Why do women in India wear the red dot (bindi) on their foreheads

By admin - January 05, 2013

Image: fineartamerica.com
Bindi, the red dot adorning the forehead of women in India is many things in one. The little dot has traveled miles from old traditions to modern style – from sindoor (sandal) and kumkum (red turmeric) to its self adhesive and jeweled avatar – from being an exclusive accessory of a married Hindu woman to a treasured ornament of the whole fashion loving female tribe.
Bindi takes its name from Sanskrit word “bindu” which means a small dot. Traditionally, the name fitted but a modern bindi flaunts shapes that are far from being round. The customary redness of the dot has also exploded into an array of colors.
The base of the bindi is generally a thin metal with an adhesive on one side. But the tiny base can hold intricate designs that are limited only by designer’s imagination.
It’s worn on the forehead, between the eyebrows. The place has special spiritual significance. It’s considered to be the position of Ajna Chakra which represents intellect and intuition – also referred as third eye or inner teacher. In Vedic times, a bindi was used by both men and women to worship intellect. Today too, Hindu men wear a kumkum bindi while offering prayers. The place between the eyebrows is also considered to be the exit route of powerful Kundalini energy therefore in yogic practices a bindi is used as a block to this exit – to preserve the Kundalini.
For women, in many parts of India, bindi continues to be seen as an indication of married status. Rude traditions expect a widow’s forehead to be dot-less – a plain and constant reminder of what she has lost. In some parts of India, young girls are expected to wear a small red dot as a symbol of their feminineness.
In urban India, particularly among working women, bindi is a choice. Women of all ages can wear it if and when they choose to. In whatever color, size, shape, and design that they like. Usually, it’s worn with ethnic attire – sari or salwar-kameej. You’ll rarely find someone in western wear sporting a bindi.
For Hindu brides, bindi is a must have accessory. They can get special bridal bindis that are not only worn between the eyebrows but also as adornment around the eyes.

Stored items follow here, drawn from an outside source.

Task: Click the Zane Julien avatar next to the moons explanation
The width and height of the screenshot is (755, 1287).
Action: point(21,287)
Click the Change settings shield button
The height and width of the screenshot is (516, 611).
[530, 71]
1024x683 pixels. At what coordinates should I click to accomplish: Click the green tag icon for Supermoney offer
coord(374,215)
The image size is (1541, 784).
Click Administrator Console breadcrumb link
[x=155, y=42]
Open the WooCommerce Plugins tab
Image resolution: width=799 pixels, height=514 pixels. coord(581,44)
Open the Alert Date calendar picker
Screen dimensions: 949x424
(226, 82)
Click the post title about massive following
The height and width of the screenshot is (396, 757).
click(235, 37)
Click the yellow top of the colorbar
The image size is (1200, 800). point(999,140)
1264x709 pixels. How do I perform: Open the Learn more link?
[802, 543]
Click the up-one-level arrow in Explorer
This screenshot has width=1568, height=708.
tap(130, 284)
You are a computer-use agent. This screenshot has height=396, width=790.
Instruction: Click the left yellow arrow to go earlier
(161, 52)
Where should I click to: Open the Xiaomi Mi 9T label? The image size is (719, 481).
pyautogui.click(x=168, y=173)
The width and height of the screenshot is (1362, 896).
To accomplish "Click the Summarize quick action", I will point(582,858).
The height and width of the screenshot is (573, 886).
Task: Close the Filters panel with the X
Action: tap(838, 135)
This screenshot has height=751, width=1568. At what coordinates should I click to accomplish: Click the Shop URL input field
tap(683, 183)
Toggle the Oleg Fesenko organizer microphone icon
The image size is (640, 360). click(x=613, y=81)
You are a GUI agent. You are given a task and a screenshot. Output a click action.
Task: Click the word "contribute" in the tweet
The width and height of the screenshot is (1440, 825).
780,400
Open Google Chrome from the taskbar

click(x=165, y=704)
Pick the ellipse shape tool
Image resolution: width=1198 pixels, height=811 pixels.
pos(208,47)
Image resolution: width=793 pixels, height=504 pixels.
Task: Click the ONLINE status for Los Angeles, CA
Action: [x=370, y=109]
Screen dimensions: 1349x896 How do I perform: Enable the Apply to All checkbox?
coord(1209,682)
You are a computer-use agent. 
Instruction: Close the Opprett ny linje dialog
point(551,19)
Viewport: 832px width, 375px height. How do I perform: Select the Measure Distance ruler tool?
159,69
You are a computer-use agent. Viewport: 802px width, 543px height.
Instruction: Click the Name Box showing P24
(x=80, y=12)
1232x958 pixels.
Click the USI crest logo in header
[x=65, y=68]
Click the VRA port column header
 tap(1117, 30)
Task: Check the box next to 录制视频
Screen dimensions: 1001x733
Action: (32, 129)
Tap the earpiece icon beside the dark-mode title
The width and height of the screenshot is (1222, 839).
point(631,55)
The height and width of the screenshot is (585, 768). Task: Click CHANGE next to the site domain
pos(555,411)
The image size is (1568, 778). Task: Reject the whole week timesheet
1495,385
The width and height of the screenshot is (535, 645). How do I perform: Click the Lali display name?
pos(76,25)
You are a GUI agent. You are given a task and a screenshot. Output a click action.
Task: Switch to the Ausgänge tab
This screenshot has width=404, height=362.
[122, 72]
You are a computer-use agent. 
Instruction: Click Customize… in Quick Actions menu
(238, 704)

Some bridal bindis even come silver or gold plated and are decked with glass beads, sequins or semi-precious stones. Bollywood aficionados can even find bindis named after their favorite actresses.
The power and influence of Bindi on Indian women doesn’t end there. They also make an extremely popular gift among women in India, especially in north.
Defining a bindi is a challenging task for this little dot symbolizes love, romance, fashion, spirituality, prosperity, and a whole lot more.